Sergei Vladimirovich Ochegava may be sentenced to up to five years in prison, and will have to serve his sentence in a US federal prison – mentioned Citing the California Attorney General's Office, CNN.
The 46-year-old arrived last November on a Scandinavian Airlines flight from Copenhagen to Los Angeles. After landing, of course, they asked for his documents, but he only hesitated. According to the official record, he provided “misleading information.” He claimed that he forgot his documents on the plane.
However, the US Border Patrol did not find his documents or even his name on the SAS passenger list. Uchigawa's name was not on any other incoming international flights. Then it turned out that, in addition to his ticket, he did not have a passport and, by definition, a visa.
While Washington reduced the validity of the entry permit, ESTA, from two years to just one year for Hungarian travelers, only once did Osegawa enter the United States without papers. By searching his bag, they found a Russian and Israeli ID card, and his personal data on his mobile phone – without a photo.
After running it, they found no data about the stowaway in the US system.
We believe he is a Russian citizen. We were unable to confirm his status in Israel
– Inform him Public Prosecutor's Office.
Passengers were counted
Uchigawa, who was charged with illegal entry on December 5, pleaded not guilty in court. He told the FBI he didn't even know how he got on the plane.
Last year, on November 3, Osegawa escorted an unsuspecting passenger through security gates at Copenhagen Airport and thus entered an airport lounge without a boarding pass, according to evidence presented during the three-day jury trial.
The next day, Oxigawa slipped through the boarding gate “unnoticed” and boarded a Scandinavian Airlines flight to Los Angeles, according to the prosecutor's statement.
Anyone who has traveled recently knows well that it is not easy to get past security at an airport.
Most flight attendants did not notice the man's presence on the plane except “because he was constantly walking around and changing seats.” In addition, he “ordered a double portion” at every meal, and on one occasion attempted to “steal an employee's chocolate.”
No one asked or saw his boarding pass, but they remembered that he took a seat that should have been empty.

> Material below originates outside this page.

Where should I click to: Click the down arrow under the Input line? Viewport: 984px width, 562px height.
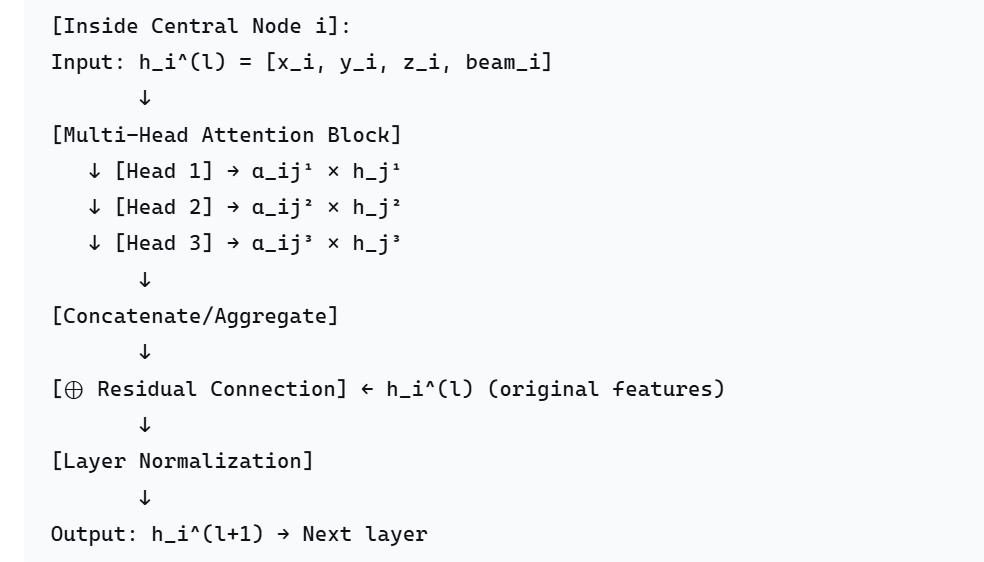tap(145, 98)
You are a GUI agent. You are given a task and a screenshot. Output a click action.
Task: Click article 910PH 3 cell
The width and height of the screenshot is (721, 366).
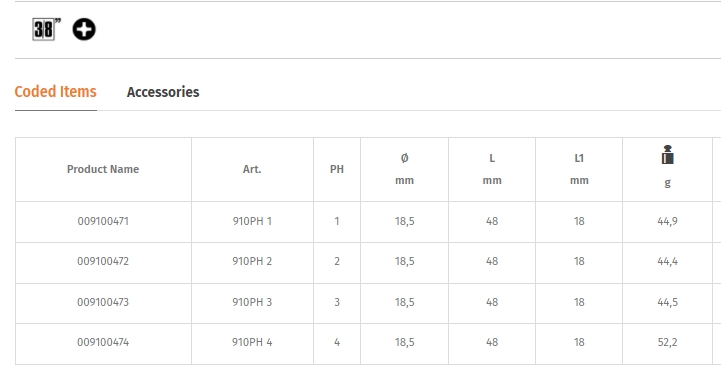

Although staff performed a tiered check of passengers to ensure there was a balance of passengers at take-off and landing, the numbers were not added up – so it was not detected that there was a single person on board more than the number of passengers. People who changed tickets.
You don't understand either
During Ochigava's first interrogation, with the help of a Russian translator, he told the FBI agent that he had a doctorate in economics and marketing, adding that he had worked as an economist in Russia “for a long time.”
He explained in confusion that he had not slept for three days, and he did not even understand what was happening.
He wasn't even sure if he had a valid plane ticket, and he didn't know how he got on the plane, or even in Copenhagen at all.
Sergei Ochegava remains in detention since his arrest. After the jury found him guilty, he is expected to be sentenced in federal court on February 5.